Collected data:
---

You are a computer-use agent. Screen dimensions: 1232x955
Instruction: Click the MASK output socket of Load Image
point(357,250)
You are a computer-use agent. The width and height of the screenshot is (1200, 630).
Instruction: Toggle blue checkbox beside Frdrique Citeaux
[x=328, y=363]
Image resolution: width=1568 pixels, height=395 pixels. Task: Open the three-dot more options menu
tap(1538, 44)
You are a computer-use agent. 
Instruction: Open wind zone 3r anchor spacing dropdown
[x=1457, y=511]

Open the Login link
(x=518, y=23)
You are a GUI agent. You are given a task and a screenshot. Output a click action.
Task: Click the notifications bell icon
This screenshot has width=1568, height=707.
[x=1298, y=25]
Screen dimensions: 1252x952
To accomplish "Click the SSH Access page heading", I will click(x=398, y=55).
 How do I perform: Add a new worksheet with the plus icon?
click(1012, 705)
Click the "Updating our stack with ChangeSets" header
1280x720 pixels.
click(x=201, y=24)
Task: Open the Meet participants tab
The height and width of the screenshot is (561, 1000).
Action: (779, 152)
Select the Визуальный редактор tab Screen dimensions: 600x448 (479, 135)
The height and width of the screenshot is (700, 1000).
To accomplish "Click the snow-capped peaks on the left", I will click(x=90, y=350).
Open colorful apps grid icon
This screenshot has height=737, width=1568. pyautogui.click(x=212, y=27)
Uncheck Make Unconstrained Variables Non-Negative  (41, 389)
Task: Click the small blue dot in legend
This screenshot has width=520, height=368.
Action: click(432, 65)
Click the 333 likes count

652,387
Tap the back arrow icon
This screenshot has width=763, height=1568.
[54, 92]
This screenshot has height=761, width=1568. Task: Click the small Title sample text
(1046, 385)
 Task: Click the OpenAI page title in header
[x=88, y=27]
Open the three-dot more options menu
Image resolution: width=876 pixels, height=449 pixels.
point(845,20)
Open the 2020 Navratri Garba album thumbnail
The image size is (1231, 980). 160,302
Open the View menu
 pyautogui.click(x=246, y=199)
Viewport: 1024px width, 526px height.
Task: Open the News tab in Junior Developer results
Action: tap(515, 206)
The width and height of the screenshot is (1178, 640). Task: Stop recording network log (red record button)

---

**What to produce**: Up to and including the last line of the data, copy each line exactly, starting with the line that contains "Open the 2020 Navratri Garba album thumbnail".

**Response area**:
Open the 2020 Navratri Garba album thumbnail
The image size is (1231, 980). 160,302
Open the View menu
 pyautogui.click(x=246, y=199)
Viewport: 1024px width, 526px height.
Task: Open the News tab in Junior Developer results
Action: tap(515, 206)
The width and height of the screenshot is (1178, 640). Task: Stop recording network log (red record button)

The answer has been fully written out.